On Tuesday, I received a call from a fellow media reporter who wanted my reaction to a feature story that Tatiana Siegel had just published in Variety about CNN—a topic that, admittedly, has been of great interest to me during the last two years. The story, as it was described to me, posited that former CNN president Jeff Zucker, who as everyone knows had been unceremoniously removed from his position some 18 months ago, had been secretly plotting a double-barreled revenge fantasy.
According to the story, this person told me, Zucker was trying to put together an international syndicate of wealthy investors—Jeff Bezos, George Soros’s son Alex, and the Russian oligarch Roman Abramovich, among them—to try to acquire the news network from Warner Bros. Discovery while simultaneously waging a shadow campaign holy war to depose his ill-fated successor, Chris Licht. Heavy cake.
I hadn’t read the piece yet, but the premise struck me as utterly implausible and sophomoric. It also contradicted nearly two years of reporting I’d done on CNN and the aforementioned executives. But, needless to say, I was eager to read it.
From the opening sentence, however, the story seemed problematic and riddled with factual inaccuracies. It began, to wit, by describing a run-in between Zucker and Warner Bros. Discovery chief executive David Zaslav at a Miami Beach hotel where, the author noted, Zaslav was attending the Saudi-backed FII Institute’s Global Priority Summit. Multiple sources who were at that event told me that Zaslav did not even attend the summit, and a WBD spokesperson confirmed that he was in Miami for a different reason.

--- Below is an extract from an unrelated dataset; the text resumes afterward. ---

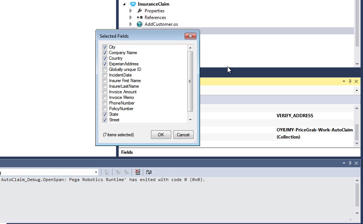Expand the References tree node
The image size is (363, 224).
[x=130, y=18]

The piece then claimed that Zucker spotted Zaslav at the hotel and approached him “with tears in his eyes,” itself a credulity-straining detail, and complained that Licht “was unfairly maligning him in the press.” In fact, there was no such run-in at the hotel, because the two parties connected by phone beforehand and agreed to meet privately at one of the hotel’s private cabanas. (The WBD spokesperson declined to comment on a private conversation.)
It soon became clear that the very premise of the piece was similarly hollow. What’s more, it seems like Variety knew it, too, and didn’t seem to care. In many cases, Siegel’s assertions about Zucker’s attempt to court a certain investor would be followed by an on-the-record denial from Zucker’s spokesperson, Risa Heller, categorically refuting that a meeting had ever happened. In one illustrative example, Siegel wrote: “Zucker approached Jeff Bezos, Laurene Powell Jobs and Alex Soros about investing in his CNN bid.” And that sentence was followed by: “‘He has never discussed buying CNN with Jeff Bezos, Laurene Powell Jobs or Alex Soros. Jeff has never met or spoken to Alex Soros,’ Zucker’s spokeswoman says.” Ditto Mário Ferreira, the owner of CNN Portugal; ditto a Turkish bank purporting to represent Zucker in his alleged acquisition; ditto Abramovich, who has been sanctioned by the U.S. government for his ties to Putin. (Heller also represents Puck.)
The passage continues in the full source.